▶ **ASSIGNMENT**
In the data below, which lines hold the word "computer"? Copy them.

** Opening RECORDS FOR THIS TASK block **

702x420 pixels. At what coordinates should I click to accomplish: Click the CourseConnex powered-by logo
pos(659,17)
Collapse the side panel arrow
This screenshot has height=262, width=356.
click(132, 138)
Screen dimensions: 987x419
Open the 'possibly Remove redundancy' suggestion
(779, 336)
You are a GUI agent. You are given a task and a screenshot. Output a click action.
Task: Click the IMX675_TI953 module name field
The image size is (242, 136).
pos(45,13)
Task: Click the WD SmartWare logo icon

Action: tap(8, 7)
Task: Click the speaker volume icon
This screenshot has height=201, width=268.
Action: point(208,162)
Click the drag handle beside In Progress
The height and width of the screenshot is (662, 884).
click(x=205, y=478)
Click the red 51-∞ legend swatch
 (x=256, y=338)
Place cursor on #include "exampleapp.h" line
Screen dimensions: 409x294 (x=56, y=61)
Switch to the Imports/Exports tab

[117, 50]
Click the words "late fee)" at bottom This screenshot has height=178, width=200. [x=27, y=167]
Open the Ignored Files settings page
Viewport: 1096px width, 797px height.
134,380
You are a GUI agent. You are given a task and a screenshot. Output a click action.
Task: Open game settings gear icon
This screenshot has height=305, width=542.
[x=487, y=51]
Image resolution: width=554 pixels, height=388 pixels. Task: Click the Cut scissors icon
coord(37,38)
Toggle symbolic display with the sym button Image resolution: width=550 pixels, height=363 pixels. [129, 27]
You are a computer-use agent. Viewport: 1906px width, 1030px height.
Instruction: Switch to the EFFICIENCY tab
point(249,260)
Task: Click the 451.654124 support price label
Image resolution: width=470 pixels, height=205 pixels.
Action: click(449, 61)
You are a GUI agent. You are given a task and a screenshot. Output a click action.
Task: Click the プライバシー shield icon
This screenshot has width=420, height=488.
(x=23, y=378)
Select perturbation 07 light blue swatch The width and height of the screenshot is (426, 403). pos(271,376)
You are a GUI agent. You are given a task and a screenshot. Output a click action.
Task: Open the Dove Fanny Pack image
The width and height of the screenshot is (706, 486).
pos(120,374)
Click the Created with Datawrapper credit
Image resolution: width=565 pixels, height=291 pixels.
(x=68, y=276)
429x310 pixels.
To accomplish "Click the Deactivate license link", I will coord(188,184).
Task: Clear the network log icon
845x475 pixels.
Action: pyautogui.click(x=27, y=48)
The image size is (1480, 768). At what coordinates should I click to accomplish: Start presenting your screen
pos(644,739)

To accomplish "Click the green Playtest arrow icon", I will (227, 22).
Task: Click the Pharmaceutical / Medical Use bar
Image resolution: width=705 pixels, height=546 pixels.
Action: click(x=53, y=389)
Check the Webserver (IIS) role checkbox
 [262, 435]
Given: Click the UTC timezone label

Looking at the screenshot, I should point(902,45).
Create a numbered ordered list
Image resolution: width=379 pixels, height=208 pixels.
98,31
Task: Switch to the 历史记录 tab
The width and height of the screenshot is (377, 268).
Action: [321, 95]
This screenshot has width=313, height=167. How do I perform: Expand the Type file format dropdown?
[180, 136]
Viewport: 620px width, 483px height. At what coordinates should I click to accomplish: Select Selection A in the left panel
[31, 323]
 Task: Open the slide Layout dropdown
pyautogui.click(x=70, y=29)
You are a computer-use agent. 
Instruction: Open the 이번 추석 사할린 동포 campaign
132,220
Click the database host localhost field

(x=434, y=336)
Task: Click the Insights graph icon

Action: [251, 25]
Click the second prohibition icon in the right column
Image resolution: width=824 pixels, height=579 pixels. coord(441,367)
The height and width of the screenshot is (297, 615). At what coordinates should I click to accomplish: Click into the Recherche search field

** Closing RECORDS FOR THIS TASK block **

▶ **WRITTEN REPLY**
You are a computer-use agent. Viewport: 1906px width, 1030px height.
You are a computer-use agent. 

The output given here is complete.